10-01-2012 11:23 PM
Can anyone help me on how to plot a calibration curve/line with binary outcome? When I plot the predicted probability vs. the actual outcome I get straight line thru 0 and 1 because of binary outcome. I can't seem to figure out otherwise.
10-02-2012 08:15 AM
I assume that you have one or more continuous explanatory variables?
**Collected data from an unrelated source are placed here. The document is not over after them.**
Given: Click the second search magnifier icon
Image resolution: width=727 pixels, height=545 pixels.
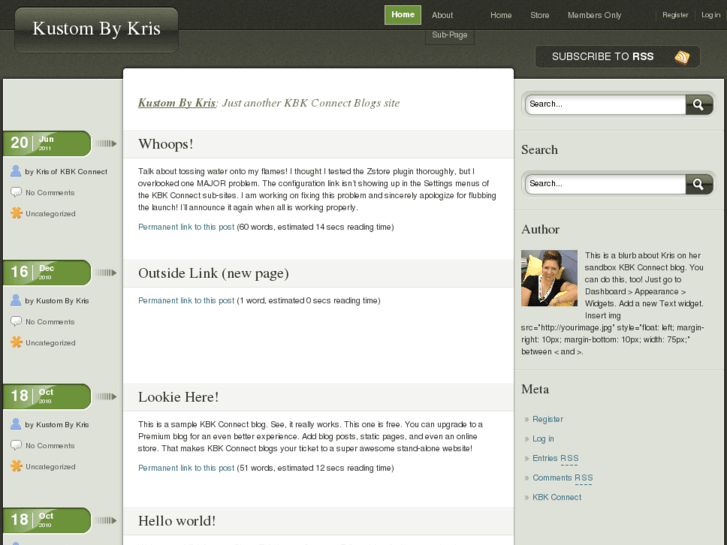Looking at the screenshot, I should (x=699, y=184).

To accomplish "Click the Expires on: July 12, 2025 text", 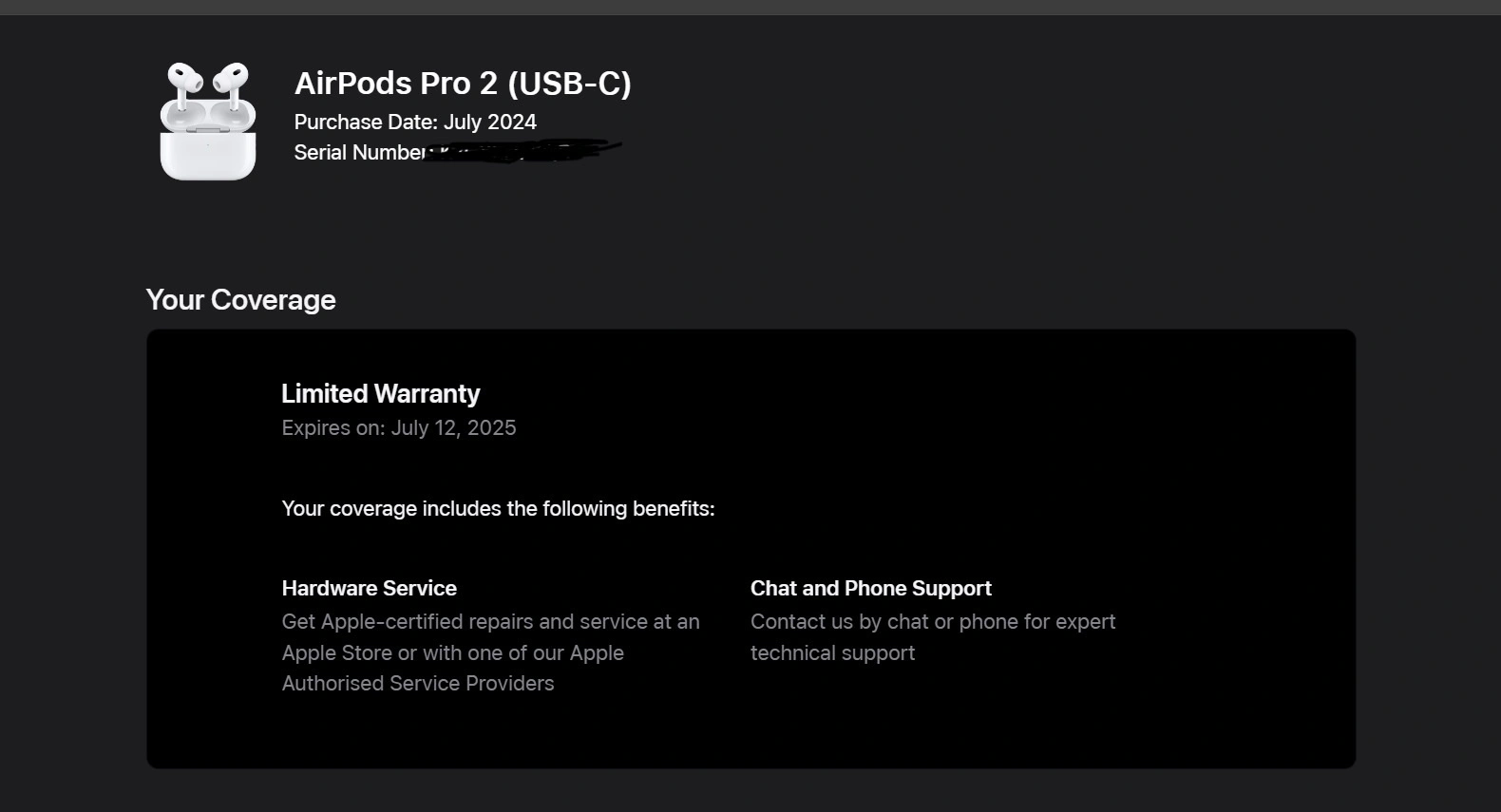I will [399, 427].
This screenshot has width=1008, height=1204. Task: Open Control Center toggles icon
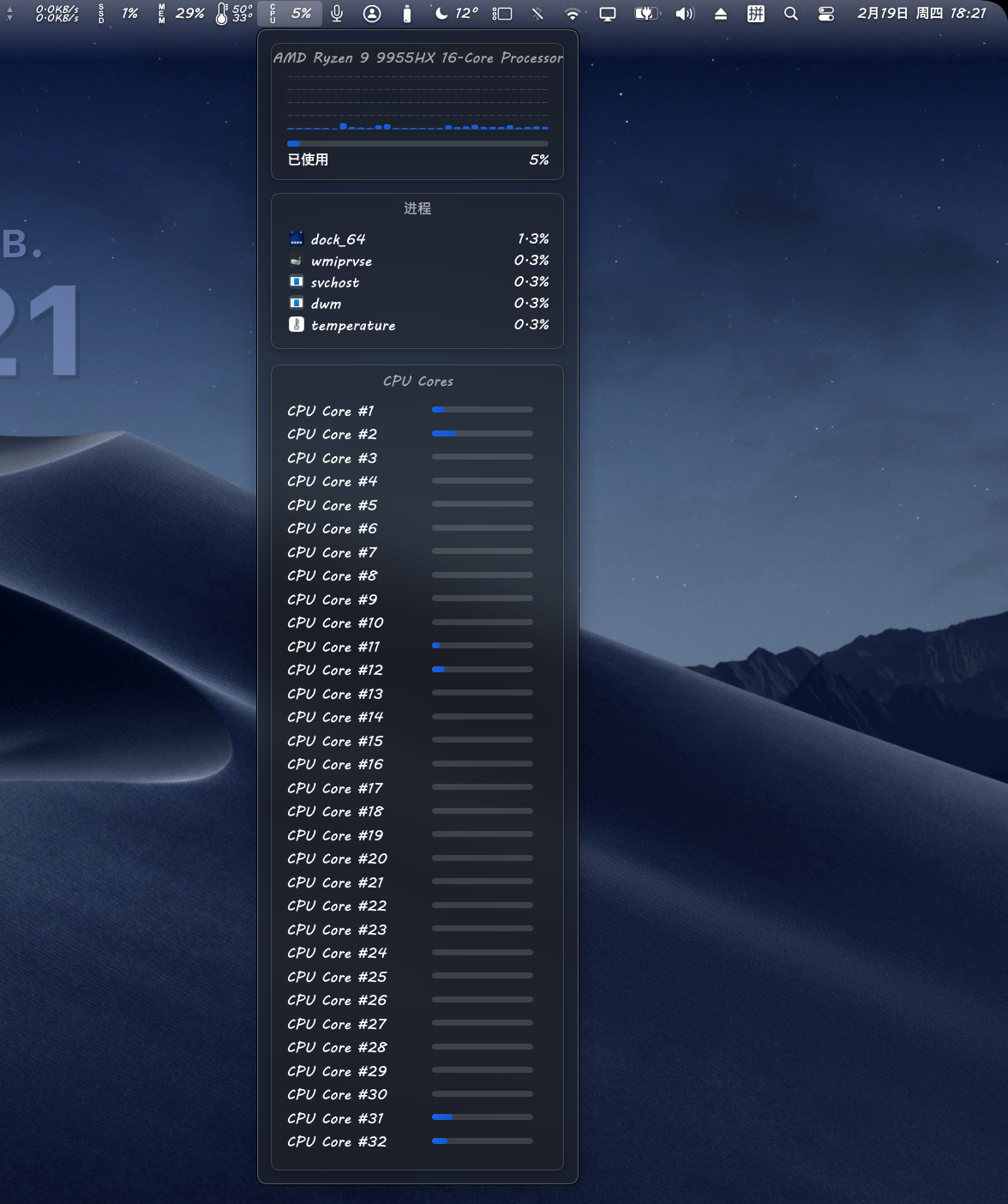(x=826, y=14)
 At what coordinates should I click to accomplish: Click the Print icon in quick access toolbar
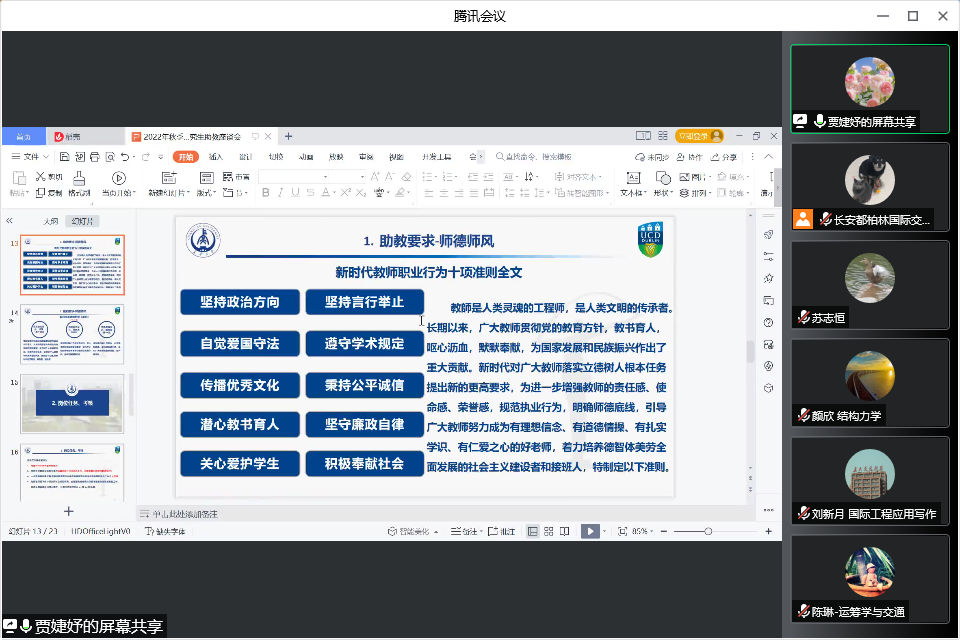point(93,157)
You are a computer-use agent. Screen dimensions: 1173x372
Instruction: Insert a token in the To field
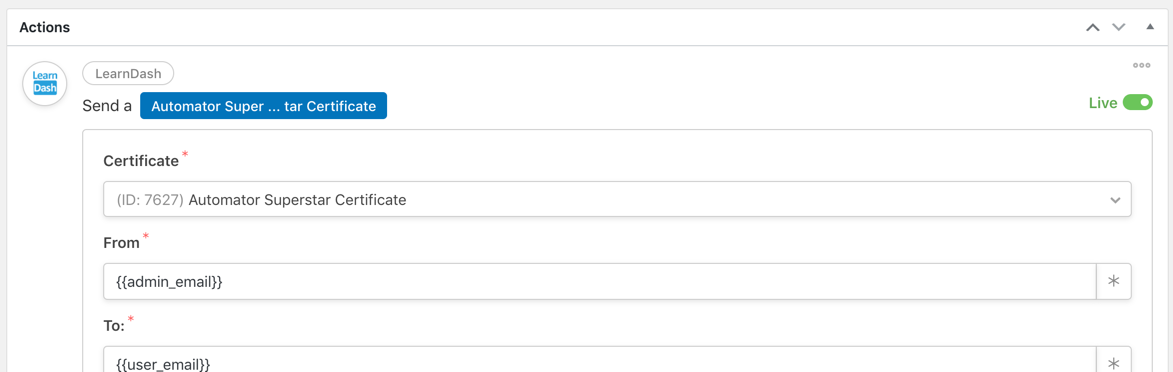point(1113,364)
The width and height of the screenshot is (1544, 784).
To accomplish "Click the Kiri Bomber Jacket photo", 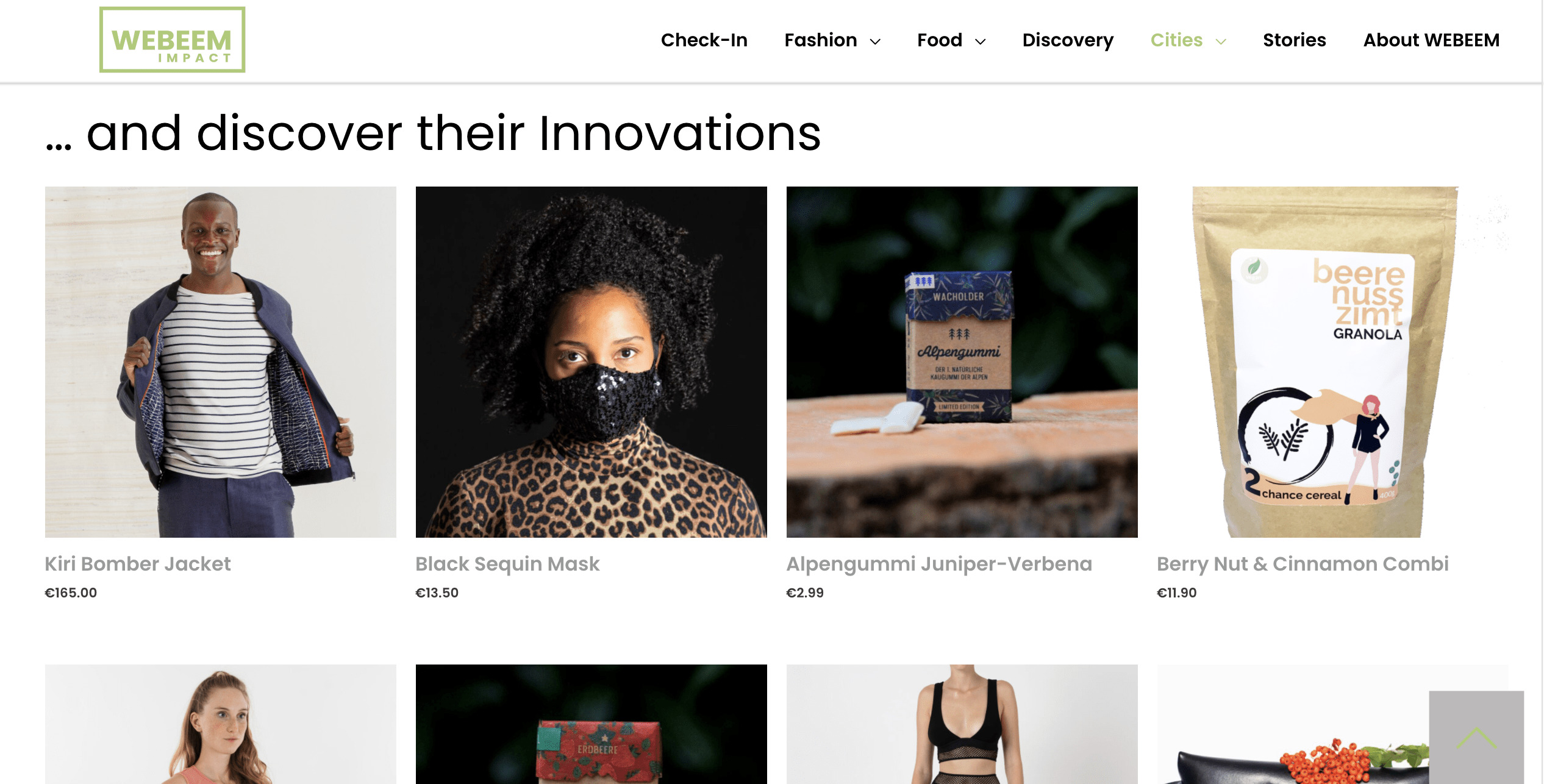I will tap(221, 362).
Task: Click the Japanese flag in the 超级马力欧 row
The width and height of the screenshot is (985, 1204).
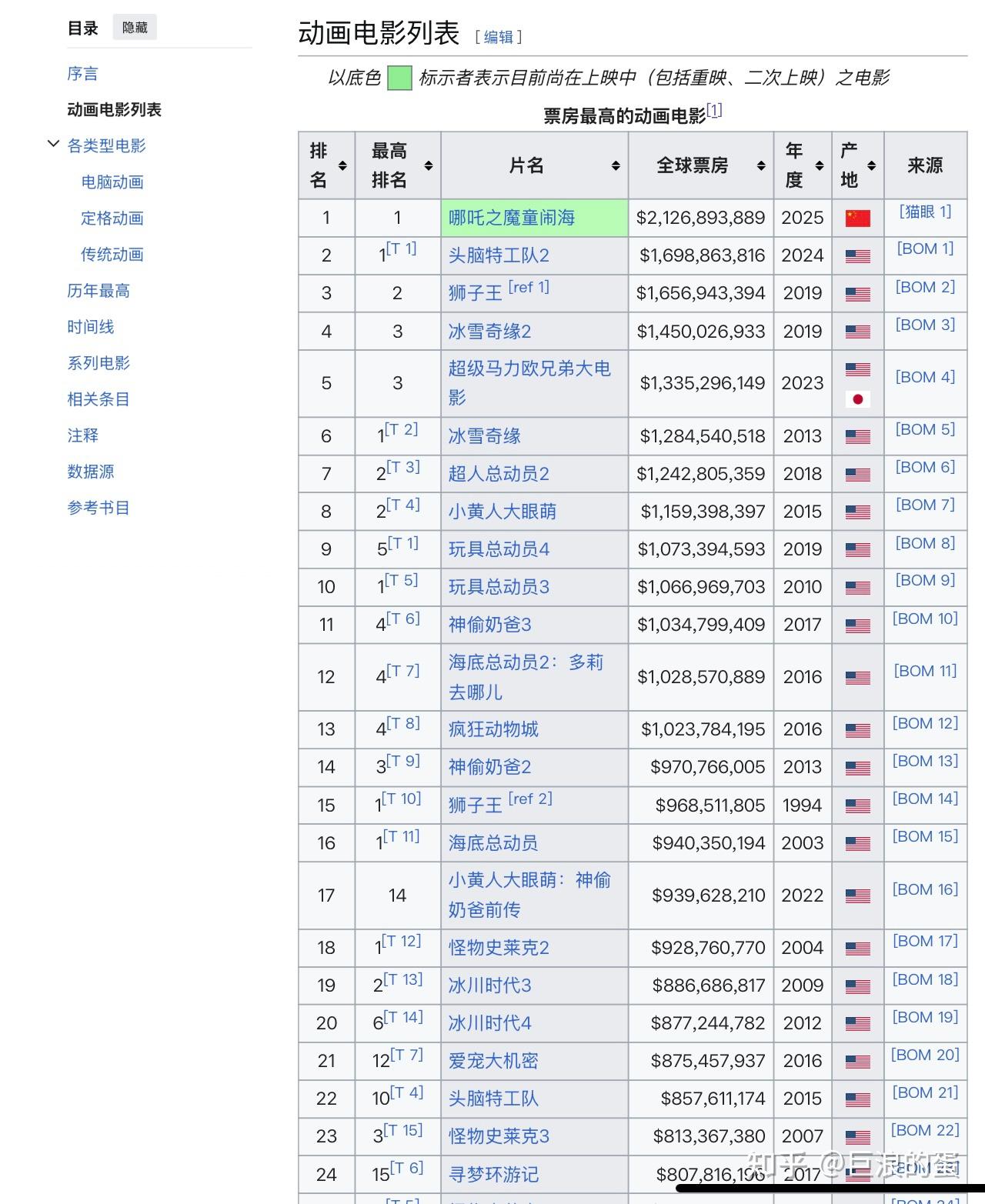Action: click(x=857, y=401)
I usually use PROC LOGISTIC to model the data and use the PLOTS=EFFECT statement or the newer EFFECTPLOT statement to graph the results:
If you prefer to do it "by hand," plot the predicted probabilities as Y and the explanatory variable as X.
10-03-2012 07:00 PM
Thank you for you comment. I do have explanatory variables. However, I am not trying to plot the explanatory variable to predicted probability which is what EFFECTPLOT gives. What I am trying to do is plot the predicted probability versus the actual outcome. I already have a model (formula) that I can calculate the predicted probability with but my outcome is binary. So when I plot the predicted versus actual outcome, I get two lines thru o and 1 for binary. I think I need to divided the prob in deciles and plot against the actual frequency and I can seem to figure out how. Please let me know if this makes sense. Thanks for the help.
10-03-2012 07:28 PM
Unfortunately I am not understanding what you are trying to do. Can you link to a web page that has a picture of what you are trying to achieve?
10-04-2012 12:19 PM
OK. That's clearer. This isn't really a "graph" question, it's a how do I compute the quantities needed for a graph" question.
Here's what you need:
1) Compute the deciles of the predicted probabilities
2) For each decile, compute the mean and upper/lower 95% confidence interval for the observed outcome. The mean is also the "percentage of observed values that are 1."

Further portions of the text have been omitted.